Al-Shaheen WAG Background

As part of the field-development plan, a comprehensive enhanced oil recovery (EOR) screening study was performed that explored the range of available EOR techniques. On the basis of these studies, WAG injection was identified as one of the more-promising EOR options for the field.

Additional studies performed in 2006 and 2007 indicated a large full-field potential for WAG in Al-Shaheen, with an estimated recovery of hundreds of millions of barrels over and above waterflood recovery. Data analysis and intensive simulation work, including both a history match and several forecast sensitivities, were conducted to understand and to estimate WAG potential on Al‑Shaheen reservoirs.

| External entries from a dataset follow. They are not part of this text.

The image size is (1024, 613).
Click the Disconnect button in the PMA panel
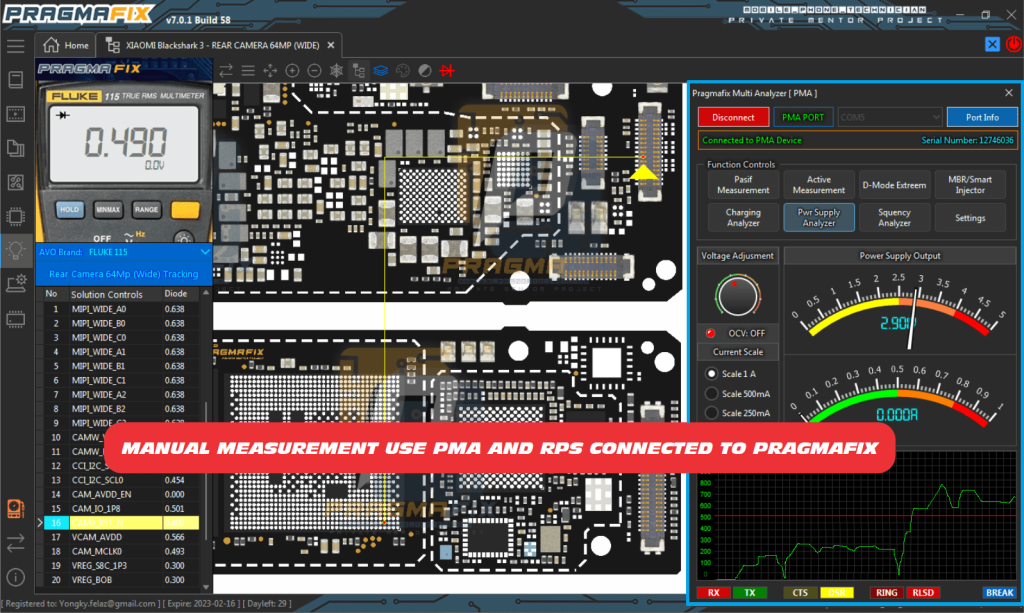[x=733, y=116]
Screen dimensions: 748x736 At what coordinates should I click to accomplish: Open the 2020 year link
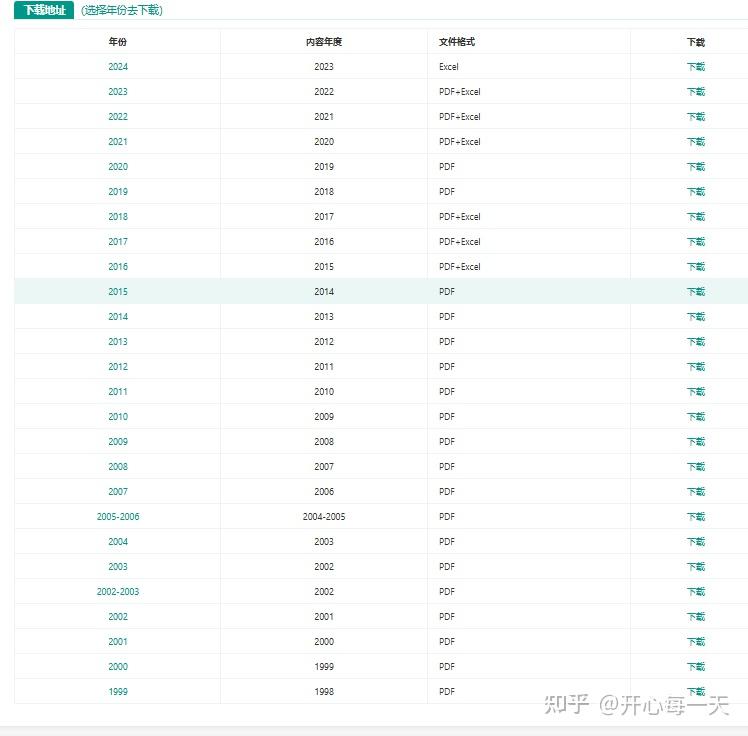tap(118, 166)
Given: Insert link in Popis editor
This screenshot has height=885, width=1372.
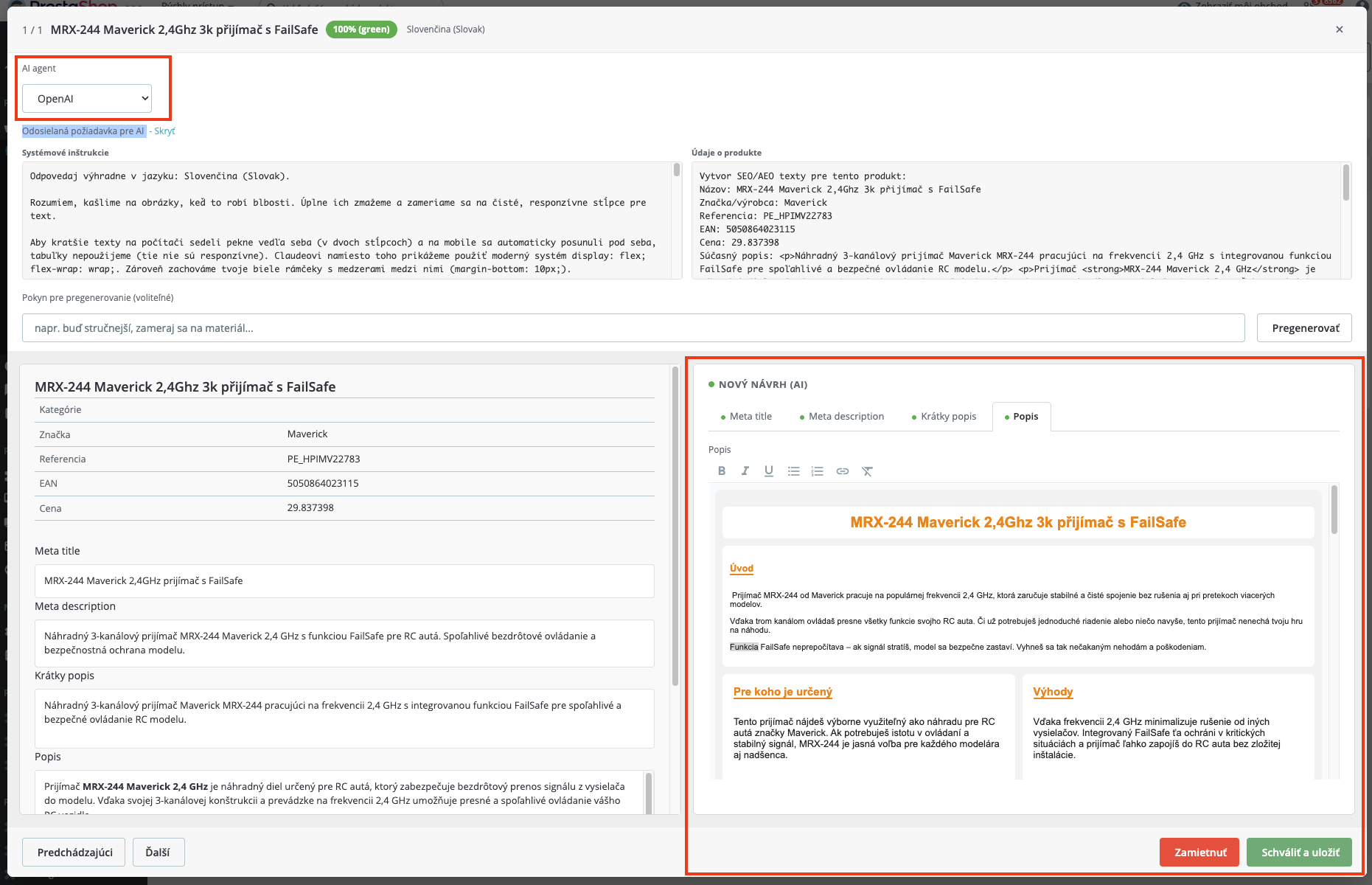Looking at the screenshot, I should pos(842,471).
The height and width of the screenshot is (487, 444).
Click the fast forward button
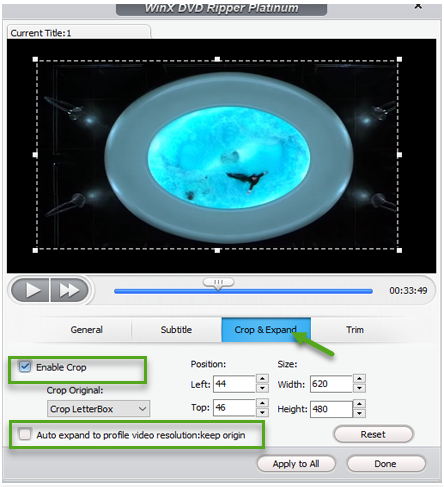pos(69,290)
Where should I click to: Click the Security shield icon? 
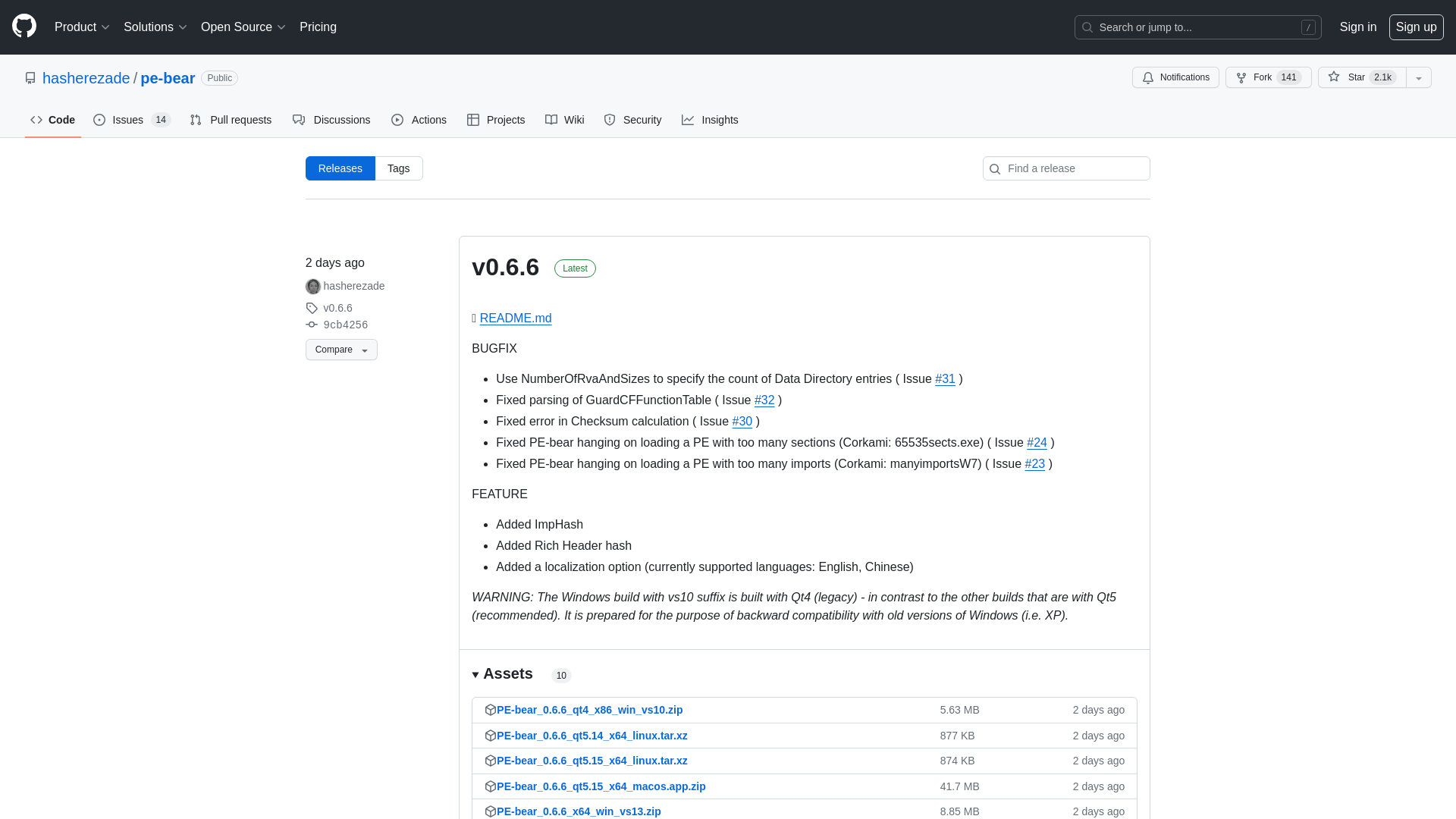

The Al-Shaheen WAG process is largely an immiscible process with some multi­contact miscibility effects between injectors and producers. Overall, WAG has been a success in the field in terms of seeing incremental oil gains on several patterns. Although physically successful, the project had been challenging operationally. In spite of incremental gains, a number of operational challenges were encountered during the execution of the WAG pilot. These challenges mostly were related to WAG-cycle conversions and operational efficiency of gas-compression systems.

WAG Recovery Optimization

WAG will be a major part of the development of the mature-flank and heavy-oil areas of the field. The areas proposed for WAG are undersaturated with gas at reservoir conditions. Incremental recovery from WAG could be affected by thermodynamic effects caused by large variations in permeability, viscosity, and saturation pressure in the field along with several other variables described in the complete paper.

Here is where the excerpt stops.